→ SET PROBLEM: Copy the entries below, requests included, for the stretch from the line containing "Image resolution: width=877" through the line containing "click(x=628, y=32)". Multiply each coordinate in the answers by 1.8, round it to a whole number with halves going up, and return only those lines.

→ PROVIDED DATA:
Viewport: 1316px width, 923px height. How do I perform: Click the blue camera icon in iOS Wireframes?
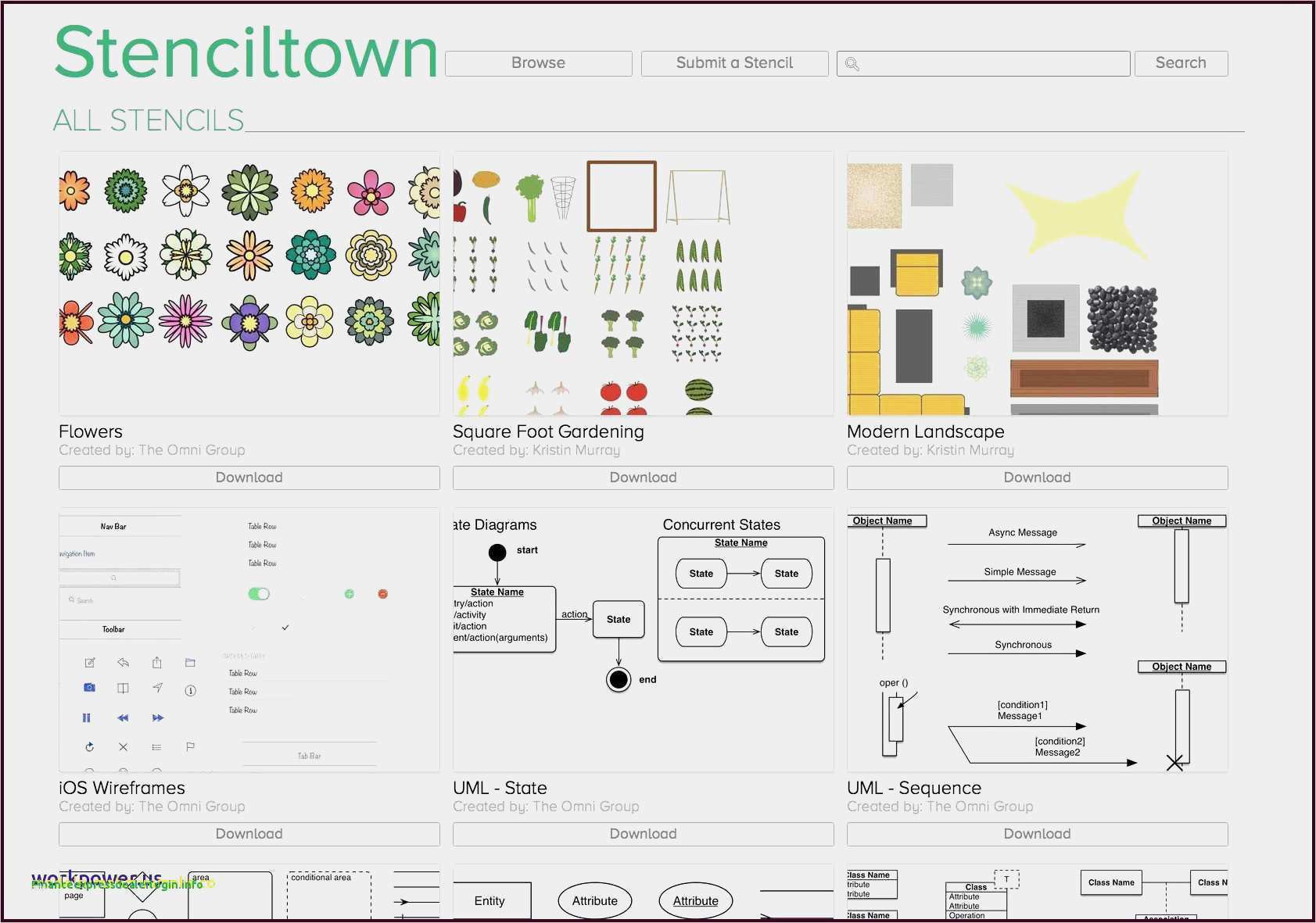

...

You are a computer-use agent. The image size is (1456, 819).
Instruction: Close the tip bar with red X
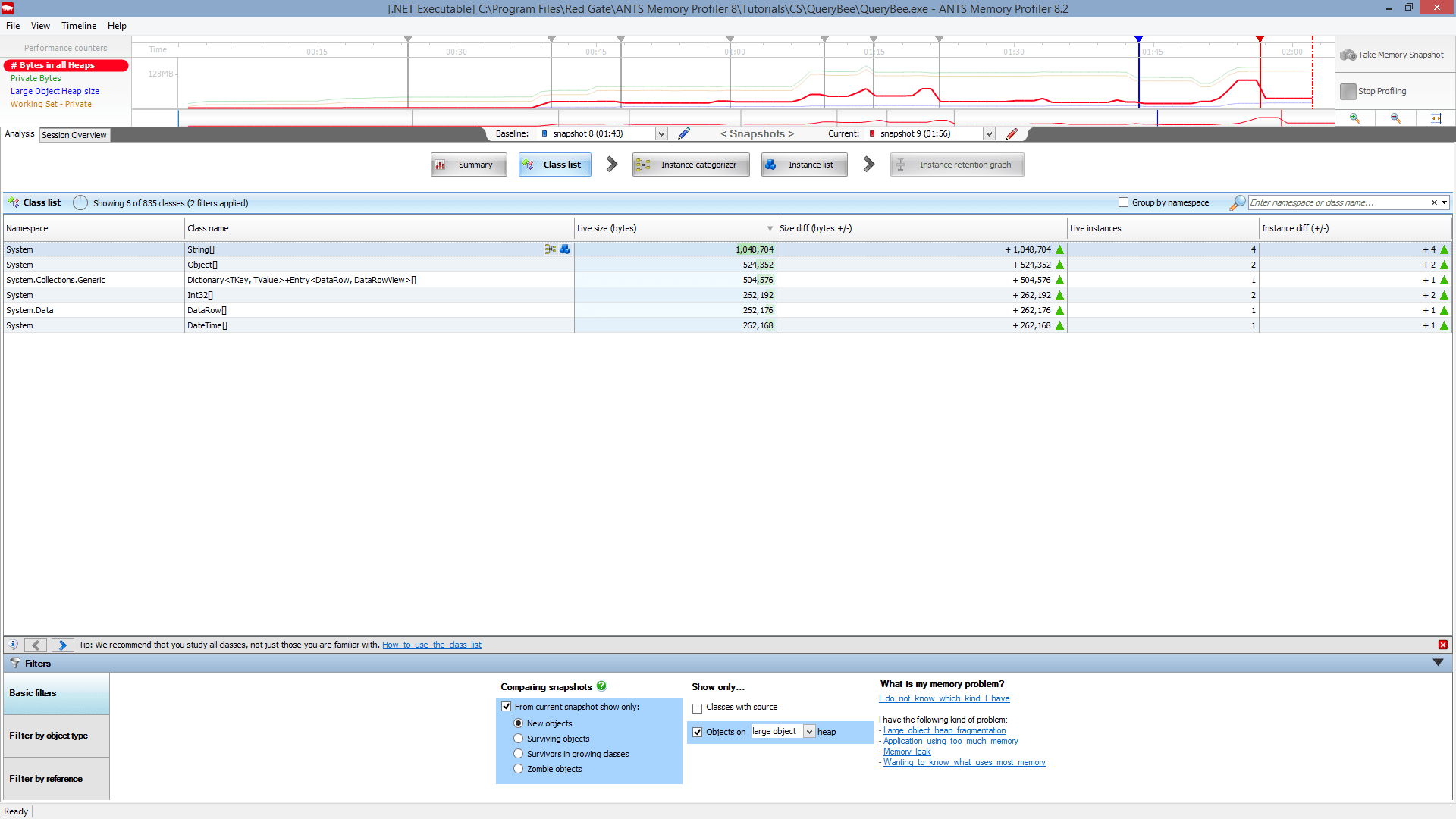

* * *

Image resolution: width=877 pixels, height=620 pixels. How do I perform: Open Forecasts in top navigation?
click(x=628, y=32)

→ COMPLETE ANSWER:
Image resolution: width=877 pixels, height=620 pixels. How do I perform: Open Forecasts in top navigation?
click(x=1130, y=58)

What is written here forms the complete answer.